御坊市塩屋町南塩屋にある大栄環境株式会社の御坊リサイクルセンターで進められていた第2期管理型最終処分場の建設工事が完了し、併設する水処理施設の試運転を経て早ければ今月末にも稼働する。第1期の処分場と同じ県内最大規模の埋立容量を誇り、第1期分が今月8日現在、98%の利用でほぼ満杯となる中、新たな施設の確保で循環型社会の推進に一役買ってくれそうだ。

同センターは2006年5月に地元森岡区が御坊総合運動公園東側にある区有地の有効活用や地元雇用確保へ誘致を決議した経緯があり、13年3月に県の設置許可を受け、14年11月に着工、16年末に完成し、17年3月から稼働。県内初の民間管理型最終処分場と産業廃棄物中間処理施設が整備されている。第1期の処分場は当初、稼働から15年後の32年で満杯となる計画だったが、高速関連工事の産廃土や災害廃棄物の搬入量増加などで予想より早く満杯となる見通しとなり、東隣接地に第2期処分場を建設することになった。

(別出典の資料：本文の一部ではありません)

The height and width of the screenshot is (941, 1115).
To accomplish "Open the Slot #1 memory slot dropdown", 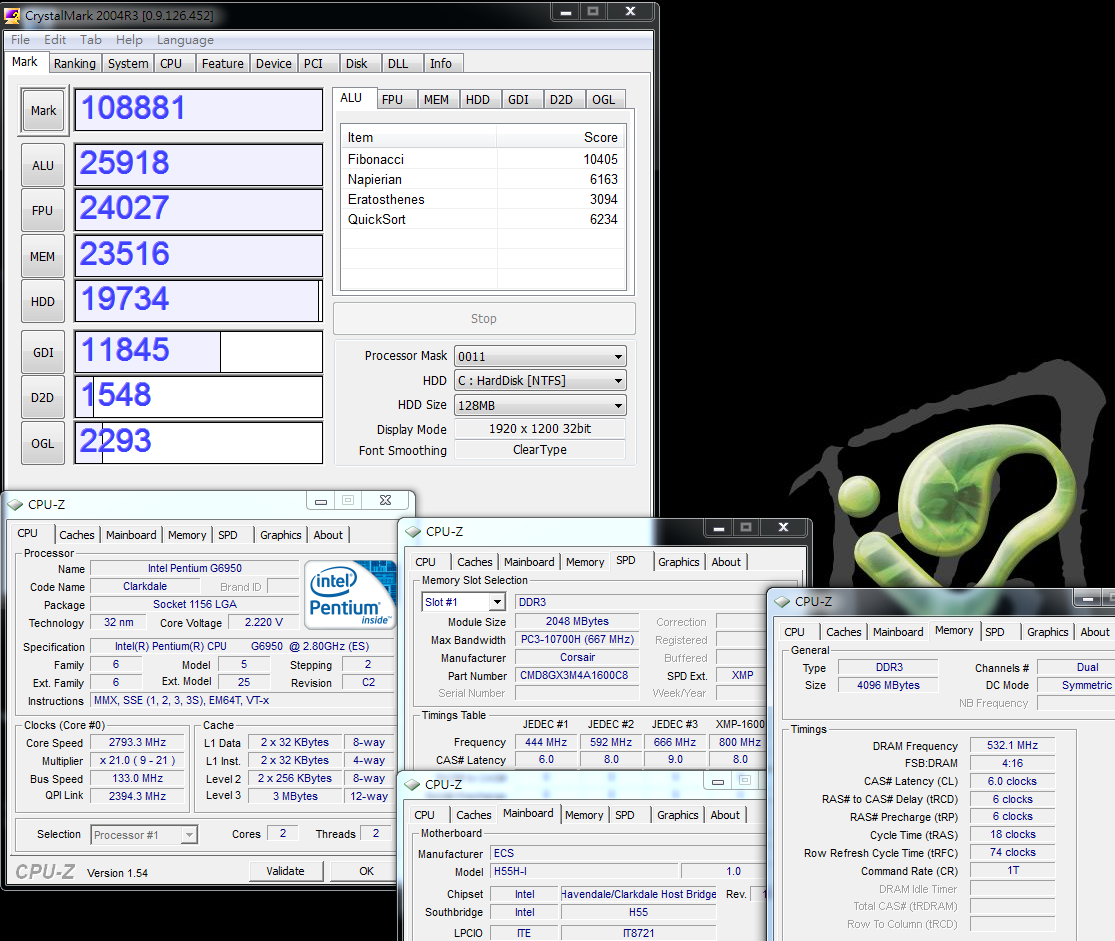I will tap(464, 602).
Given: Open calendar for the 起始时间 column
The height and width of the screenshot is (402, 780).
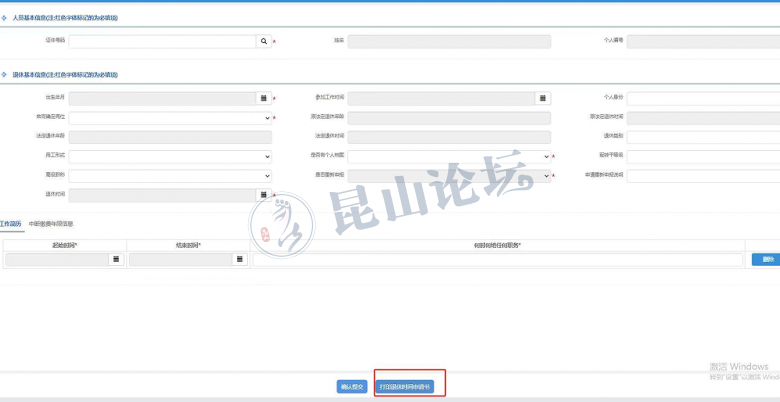Looking at the screenshot, I should (116, 259).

第2期処分場の埋立面積は7万387平方㍍、埋立容量は137万5856立方㍍。建設工事は23年2月から進められてきた。既設処分場と同様に遮水シートや漏水検知システムを導入するなど、環境への万全の安全対策が施されている。事業費は約40億円。施工は株式会社大林組(本社・東京都港区)。稼働は35年までの10年計画。処理する廃棄物は廃プラスチックや紙くず、木くず、がれき類など10種。稼働日数は年間約300日を予定している。
センターでは現在従業員40人のうち30人(御坊市16、日高郡14)が地元雇用。地元森岡区から要望が出されている、処分場跡地へのスポーツ公園整備なども今後進めていく。また、御坊市が制定した最終処分場埋立物負担金条例に基づき、大栄環境から第1期処分場の分として市に納められた負担金額は計3億522万円となった。埋立物1㌧当たり1000円で算出しており、第2期処分場分は9億6400万円になる見通し。